++++ EXCERPTED DATA ++++

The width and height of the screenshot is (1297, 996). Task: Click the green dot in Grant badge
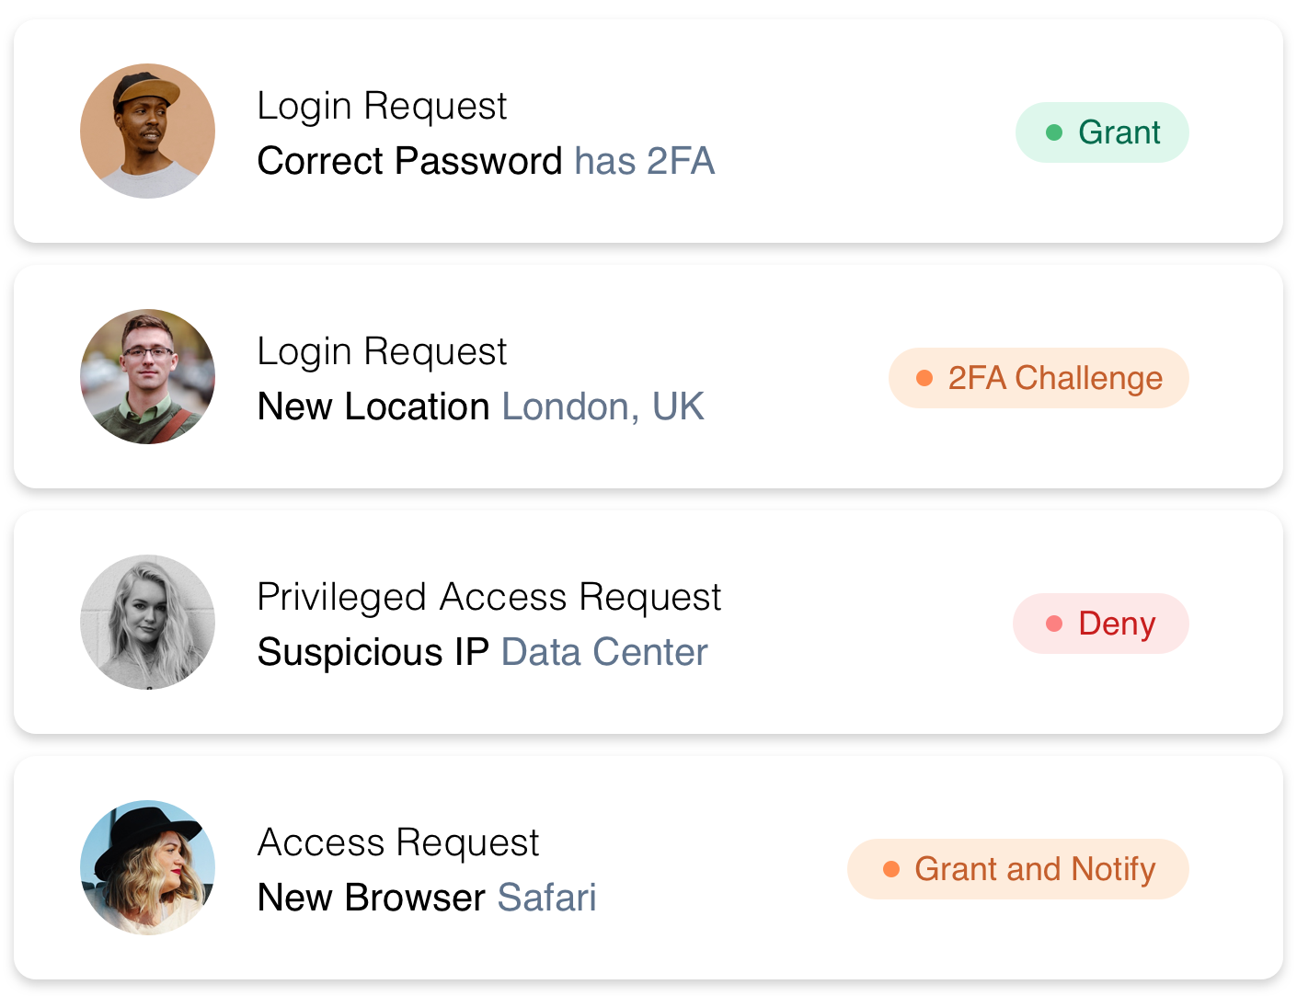coord(1054,132)
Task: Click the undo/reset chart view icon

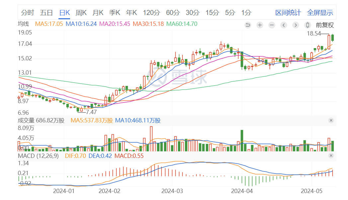Action: click(248, 25)
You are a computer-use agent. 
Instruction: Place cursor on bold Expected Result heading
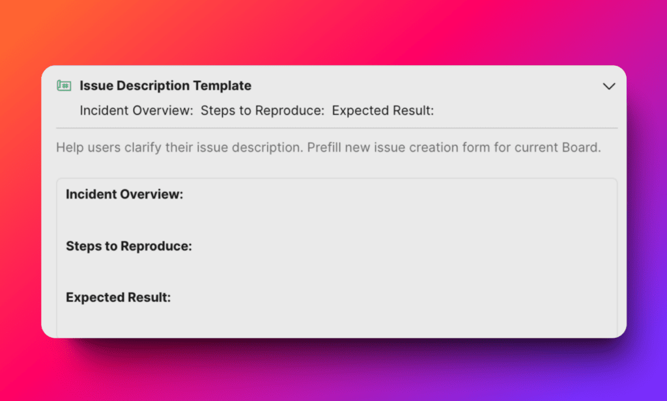118,298
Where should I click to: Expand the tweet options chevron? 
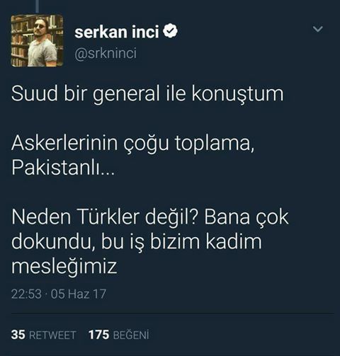317,29
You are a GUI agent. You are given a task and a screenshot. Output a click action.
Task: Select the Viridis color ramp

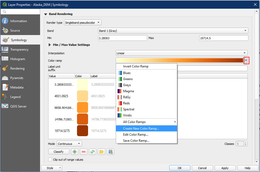coord(127,115)
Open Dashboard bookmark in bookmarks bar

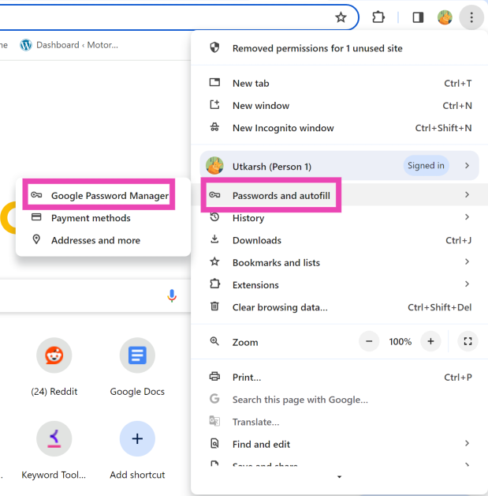pyautogui.click(x=69, y=45)
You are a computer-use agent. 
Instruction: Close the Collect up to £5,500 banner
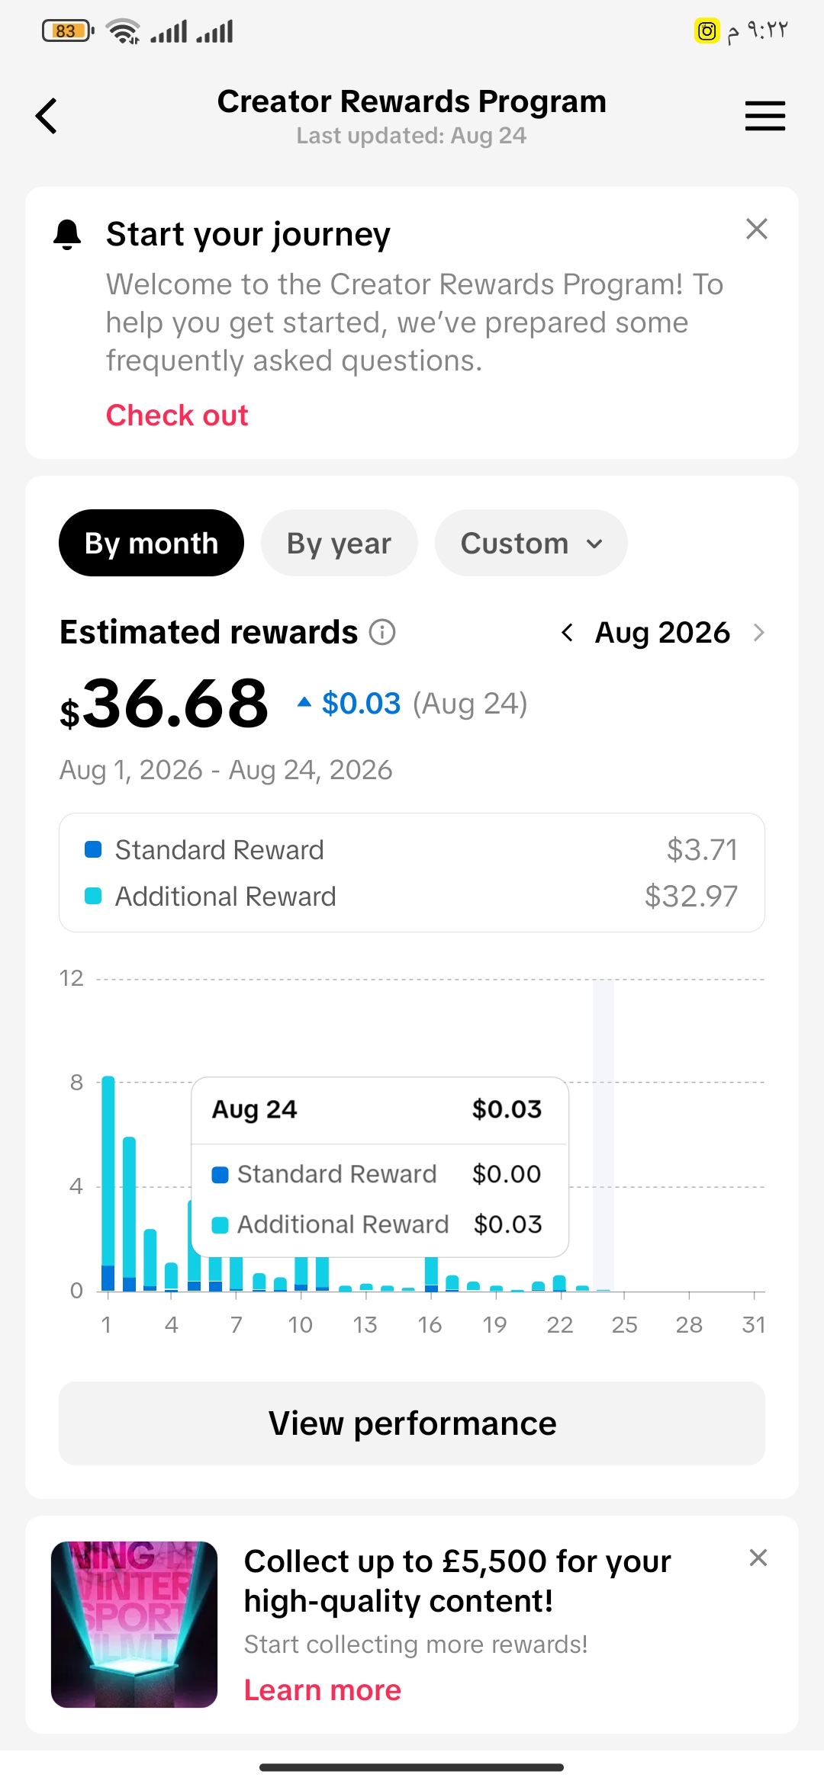(758, 1558)
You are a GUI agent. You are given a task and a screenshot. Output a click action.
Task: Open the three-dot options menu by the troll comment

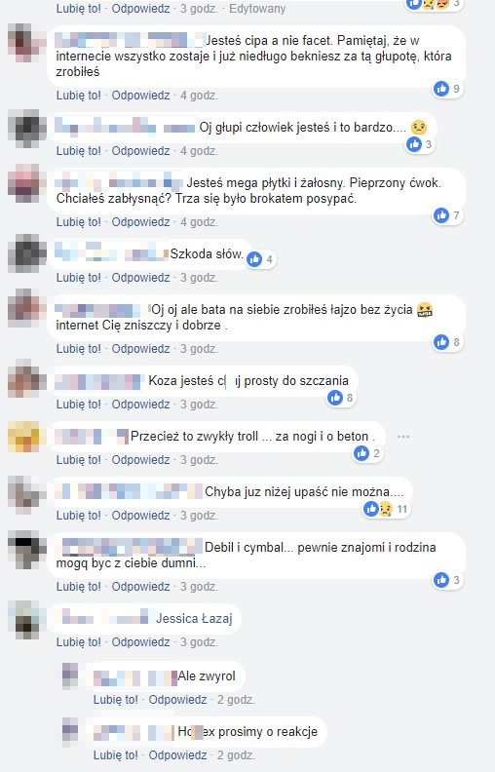(403, 437)
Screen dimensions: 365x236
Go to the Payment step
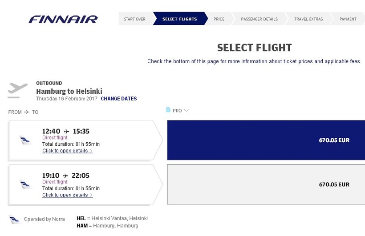pos(348,19)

++++

> REQUIREMENTS: Reproduce each of the rows above verbatim, omitting the pictures from your answer.

> SOLUTION TO THE PROBLEM:
The width and height of the screenshot is (1297, 996). Task: Click the green dot in Grant badge
coord(1054,132)
Task: Click the undo/reset chart view icon

Action: click(248, 25)
You are a computer-use agent. 
Instruction: Place cursor on bold Expected Result heading
118,298
Where should I click to: Expand the tweet options chevron? 
317,29
You are a GUI agent. You are given a task and a screenshot. Output a click action.
Task: Select the Viridis color ramp

coord(127,115)
Open Dashboard bookmark in bookmarks bar

pyautogui.click(x=69, y=45)
You are a computer-use agent. 
Instruction: Close the Collect up to £5,500 banner
(758, 1558)
You are a GUI agent. You are given a task and a screenshot. Output a click action.
Task: Open the three-dot options menu by the troll comment

(403, 437)
Screen dimensions: 365x236
Go to the Payment step
pos(348,19)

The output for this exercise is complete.